Shadow Carbon Pricing
Aligned with the recommendation of the Paris Agreement to establish Carbon Prices, we have created a methodology known as “Shadow Carbon Pricing”.
What is Shadow Carbon Pricing?
Shadow Carbon Pricing is a methodology that quantifies risks and opportunities for new investments in CO2 emissions, created based on the recommendations of the Paris Agreement to establish carbon prices.
To do so, Shadow Carbon Pricing takes into account different factors such as the economic cost of carbon emissions, the taxes applied to fossil fuels, and changes in user usage, oriented towards new habits and demands by society.
The working methodology goes beyond a constant measurement of CO2 emissions associated with each project; the idea is to account for and translate into a monetary value the environmental and social perception cost of these emissions in a growing total (2020, 2030, 2040, 2050). In this way, the risks associated with climate change are faithfully reflected, allowing us to identify short-, medium- and long-term risks.

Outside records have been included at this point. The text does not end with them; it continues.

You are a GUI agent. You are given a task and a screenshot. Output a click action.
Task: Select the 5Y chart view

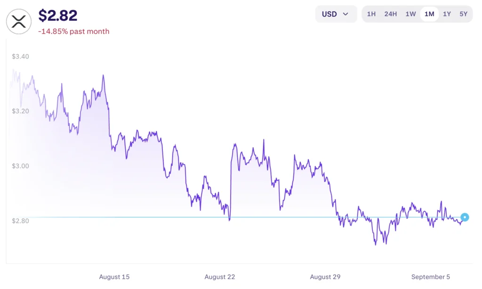tap(464, 14)
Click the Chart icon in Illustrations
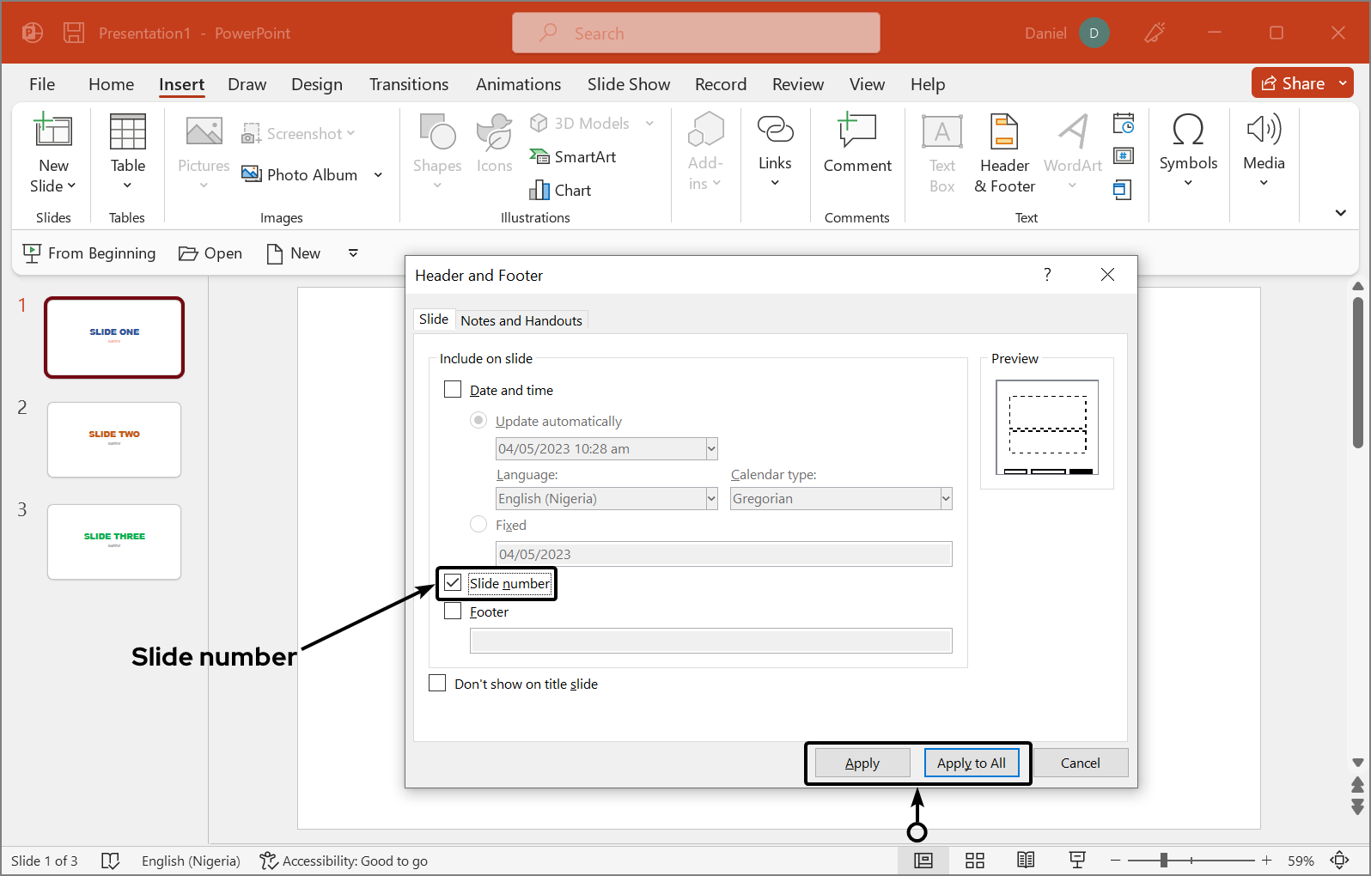This screenshot has height=876, width=1371. click(561, 190)
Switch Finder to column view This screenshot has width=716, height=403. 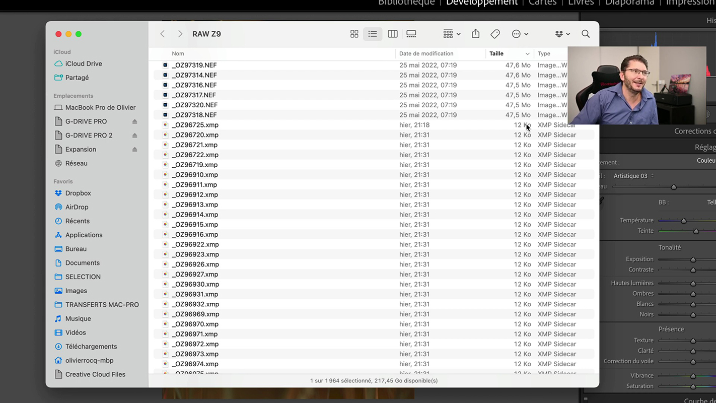point(393,34)
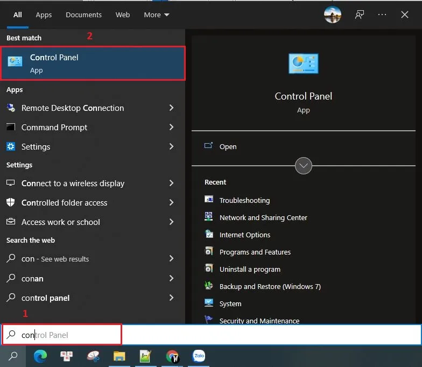The height and width of the screenshot is (367, 422).
Task: Click the user profile picture
Action: coord(333,15)
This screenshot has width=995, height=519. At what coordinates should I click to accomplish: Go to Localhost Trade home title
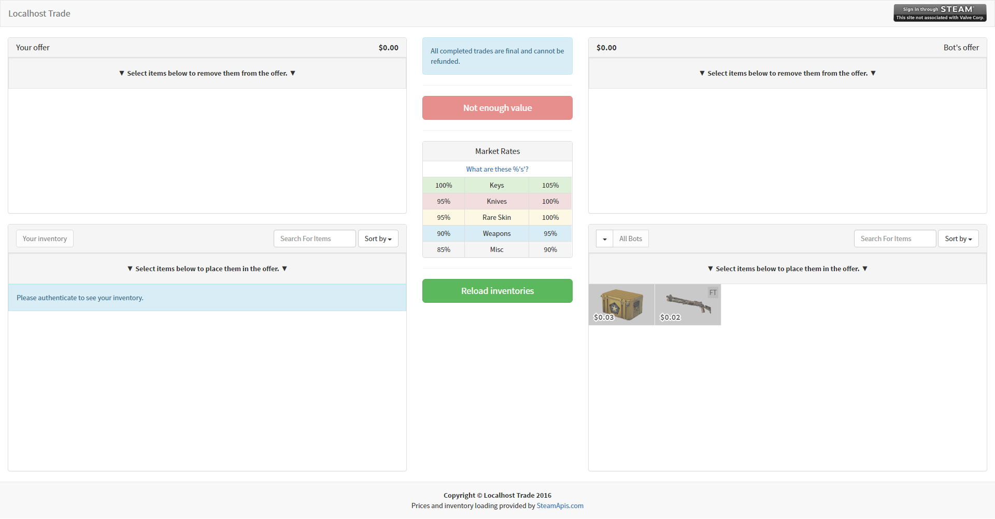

One of the key objectives of this way of working is to maintain the profitability of the businesses in which we operate as they migrate to low-carbon models. It is also an exercise in transparency and serves as a benchmark for other industries to follow. This has led us to participate as partners of the World Bank in the drafting of reports such as the “Carbon Pricing Leadership report”.
Average carbon price estimates
Our methodology distinguishes between time horizons, geographies and project types. By doing so, an escalating cost is assigned to provide investors with the business analysis they need, providing an estimate closer to reality. This calculation, together with the sustainability indices among which we are present such as DJSI and FTSE4Good, are metrics to be taken into account which allow us to improve our sustainability policies and projects.
In summary, our respective decade horizons estimate an average carbon price of 60 euros in 2030, 114 euros in 2040 and 173 euros in 2050. These increases are related both to decarbonization to avoid abrupt climate change and to end-users’ perception of the company’s ethical policies.